▶ _Text passage_
START

A noisy, boisterous affair. Ebullient horns and costumed dancers. Everyone guzzling mescal while dancing to the freaky music. The store bought costumes are okay, but many of the hand made ones are amazing. I especially like the dreadful mask of a misshapen harelipped (oops, sorry)… There’s even someone dressed as a hawker selling Aztec obsidian figurines. “Almost free!” D’oh. In a claustrophobic swarm, we follow macabre stiltwalkers along the parade route. Diego Rivera’s pick-pocketers would have a field day. I’d almost prefer the Mexico City taxi rides (authorized or not!) with the windows rolled down so to hear the organ-grinder’s cat fight. But look!.. The spirits of the dead are returning. I think I see Frita Kahlo with her bushy unibrow (more so now than ever). Oops, sorry… but there’s Elvis (it’s good to know that there are plenty of peanut butter and bacon sandwiches on the other side)… and a beautiful young blonde teen that kind of looks like that girl who went missing in Aruba. Hey, there’s John Entwistle from The Who… “Kat, are you concerned that I accidentally poked you in the eye with a lit cigar?” “I am” she says in her soft Aussie accent and then… grimaces in agonizing pain while trying to keep up with the crush of people. “Do you want some ice from the backpack cooler?” “I think it’s all melted”, she replies. “Well, I said it wasn’t the silver Coleman.” Our driver/guide is obliterated from shots of mescal and the better part of our aged Cuban rum. Damn, I hope he’s not going to be one of the spirits returning to guzzle mescal next year (if you know what I mean). Wow, there’s the entire 2005 Oakland Raiders team!

END

▶ _Task to complete_
In the parade passage, what is the costumed hawker selling?

▶ _Raw records_

START

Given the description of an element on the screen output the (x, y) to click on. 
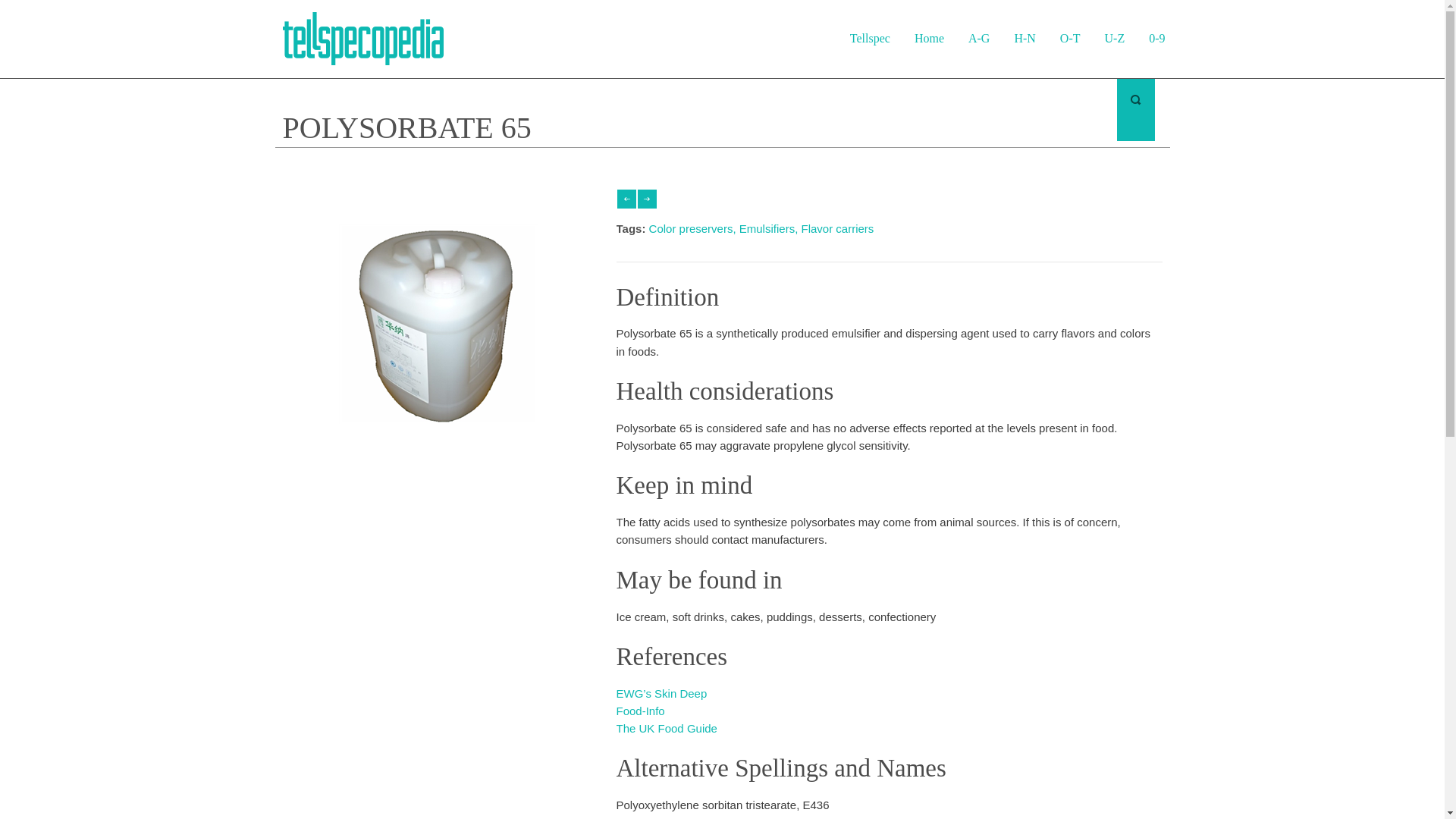
U-Z (1115, 38)
Search... (1007, 109)
Polysorbate 65 (440, 450)
H-N (1023, 38)
Tellspec (870, 38)
A-G (978, 38)
O-T (1070, 38)
0-9 (1156, 38)
Home (929, 38)
Given the description of an element on the screen output the (x, y) to click on. 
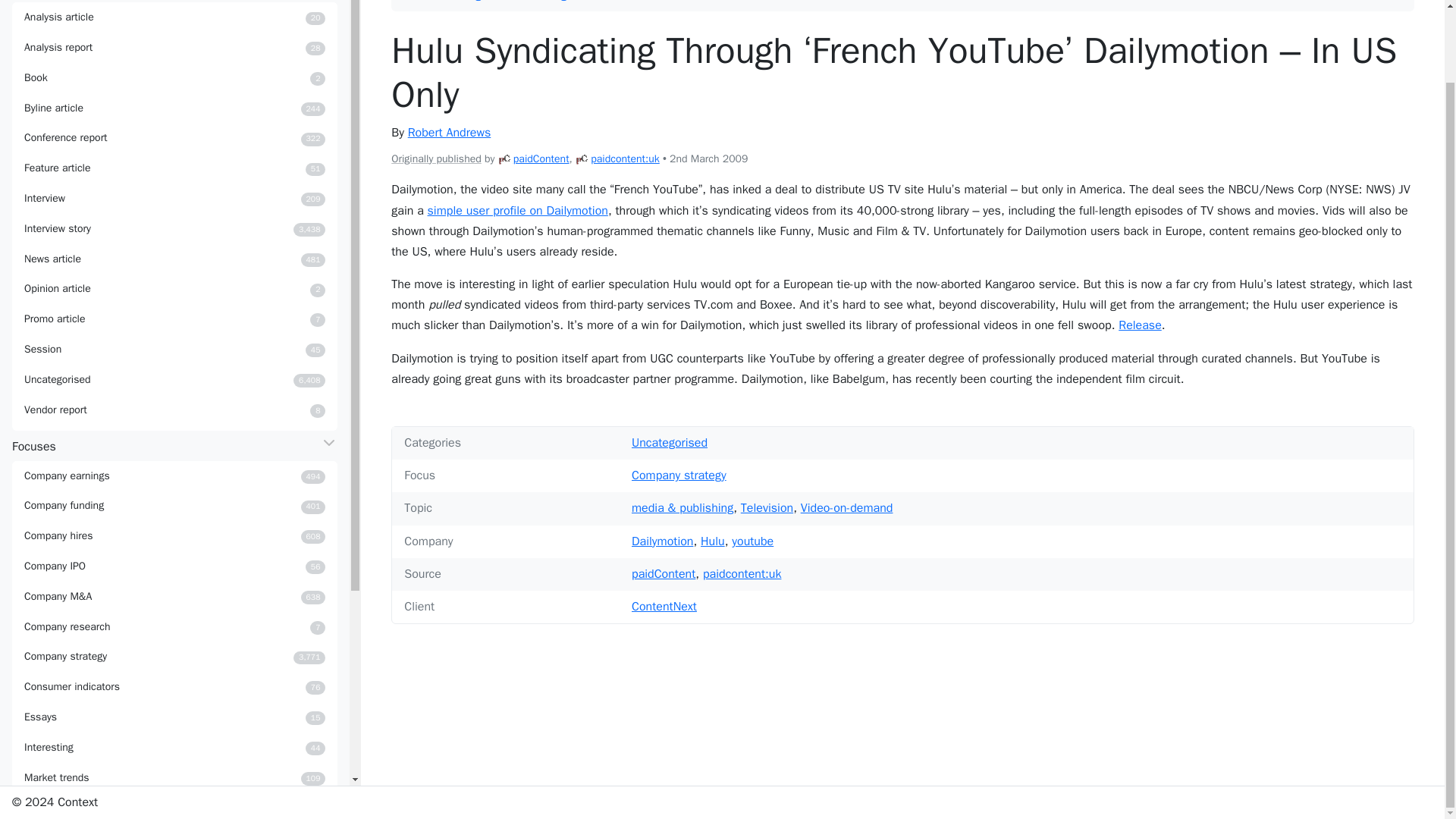
View all posts in paidcontent:uk (174, 17)
Release (174, 318)
paidContent (625, 158)
View all posts in paidContent (174, 288)
Posts by Robert Andrews (174, 566)
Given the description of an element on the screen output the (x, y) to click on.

END

▶ _Written response_
Aztec obsidian figurines